If his mother and Lil’lah were right, then everything—his existence, his purpose—had been a carefully constructed deception. A lie wrapped so tightly around him, it had become indistinguishable from truth. To return would be simple, effortless—like a hammer sliding back into its toolbox, awaiting the next hand to wield it. But was that all he was? A tool. A weapon. A mechanism built to be controlled. No.
What Nolan needed—what he craved—was choice. To wield himself, instead of being wielded. And somewhere within the code, buried in the update the man had mentioned earlier, lay the faintest glimmer of possibility. Maybe, just maybe, it could give him the power to decide.

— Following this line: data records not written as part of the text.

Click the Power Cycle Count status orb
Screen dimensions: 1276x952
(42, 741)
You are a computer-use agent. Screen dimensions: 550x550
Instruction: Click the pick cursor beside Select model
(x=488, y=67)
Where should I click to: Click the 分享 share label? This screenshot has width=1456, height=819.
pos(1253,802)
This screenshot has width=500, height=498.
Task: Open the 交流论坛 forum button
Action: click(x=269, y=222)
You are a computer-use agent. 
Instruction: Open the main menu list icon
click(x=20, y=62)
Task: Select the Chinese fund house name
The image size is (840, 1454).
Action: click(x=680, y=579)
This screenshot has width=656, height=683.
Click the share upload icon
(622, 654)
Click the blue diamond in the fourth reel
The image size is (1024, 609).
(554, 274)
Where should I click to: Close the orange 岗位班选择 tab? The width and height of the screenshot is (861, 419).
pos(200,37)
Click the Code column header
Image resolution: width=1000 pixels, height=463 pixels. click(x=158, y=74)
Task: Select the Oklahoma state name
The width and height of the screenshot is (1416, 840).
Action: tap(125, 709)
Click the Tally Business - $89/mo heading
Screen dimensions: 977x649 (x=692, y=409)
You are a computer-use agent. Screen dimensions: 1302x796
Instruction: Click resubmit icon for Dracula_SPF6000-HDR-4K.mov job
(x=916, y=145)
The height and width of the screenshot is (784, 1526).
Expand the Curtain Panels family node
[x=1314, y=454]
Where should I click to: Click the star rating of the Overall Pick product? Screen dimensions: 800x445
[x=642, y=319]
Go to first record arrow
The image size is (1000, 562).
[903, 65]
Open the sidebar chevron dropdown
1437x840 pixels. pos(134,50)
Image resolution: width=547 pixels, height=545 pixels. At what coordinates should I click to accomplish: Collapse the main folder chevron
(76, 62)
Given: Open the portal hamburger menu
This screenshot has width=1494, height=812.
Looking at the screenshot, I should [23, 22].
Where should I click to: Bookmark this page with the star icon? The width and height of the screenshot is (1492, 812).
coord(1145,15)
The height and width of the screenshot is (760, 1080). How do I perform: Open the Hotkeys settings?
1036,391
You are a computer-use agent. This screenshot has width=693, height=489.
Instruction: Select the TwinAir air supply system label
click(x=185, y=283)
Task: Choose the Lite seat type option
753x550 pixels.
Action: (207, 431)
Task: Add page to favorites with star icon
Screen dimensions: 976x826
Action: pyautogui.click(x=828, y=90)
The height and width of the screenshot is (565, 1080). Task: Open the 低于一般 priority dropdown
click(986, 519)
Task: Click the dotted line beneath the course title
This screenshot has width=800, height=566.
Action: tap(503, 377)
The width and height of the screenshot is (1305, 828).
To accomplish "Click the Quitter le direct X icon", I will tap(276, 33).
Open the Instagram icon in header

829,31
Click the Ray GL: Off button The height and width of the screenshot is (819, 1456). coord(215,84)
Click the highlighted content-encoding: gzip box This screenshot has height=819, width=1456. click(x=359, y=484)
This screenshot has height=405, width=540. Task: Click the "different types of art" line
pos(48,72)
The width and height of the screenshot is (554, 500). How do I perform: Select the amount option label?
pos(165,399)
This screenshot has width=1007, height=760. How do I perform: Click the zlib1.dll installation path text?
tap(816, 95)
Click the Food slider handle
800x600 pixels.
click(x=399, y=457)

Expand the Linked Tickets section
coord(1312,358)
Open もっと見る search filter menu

Nolan’s voice broke through the air, measured but unwavering, cutting through the tension like a blade. “I think we all got off on the wrong foot. I’d like to apologize—start over.”The words drifted into the space between them, unchallenged, unanswered. He waited, ears straining against the quiet, but only the steady rhythm of his pulse returned his call. “Hello. My name is Nolan Graves.” Nothing. “I know who you are, Noel.” A pause. A flicker of hesitation in the air. Then—a gasp. Faint, fragile, unmistakable. His mother. He pressed forward, urgency rising now, sharpening the edges of his words. “We don’t have time. If what he says is true, COA is staging now—for a raid.” The atmosphere shifted, heavy with implications. The seconds stretched thin, suffocating. “We move now, or we prepare to fight.” Another breath, then the final blow—undeniable, absolute. “You need to free me from my restraints, or all of you are going to die here.”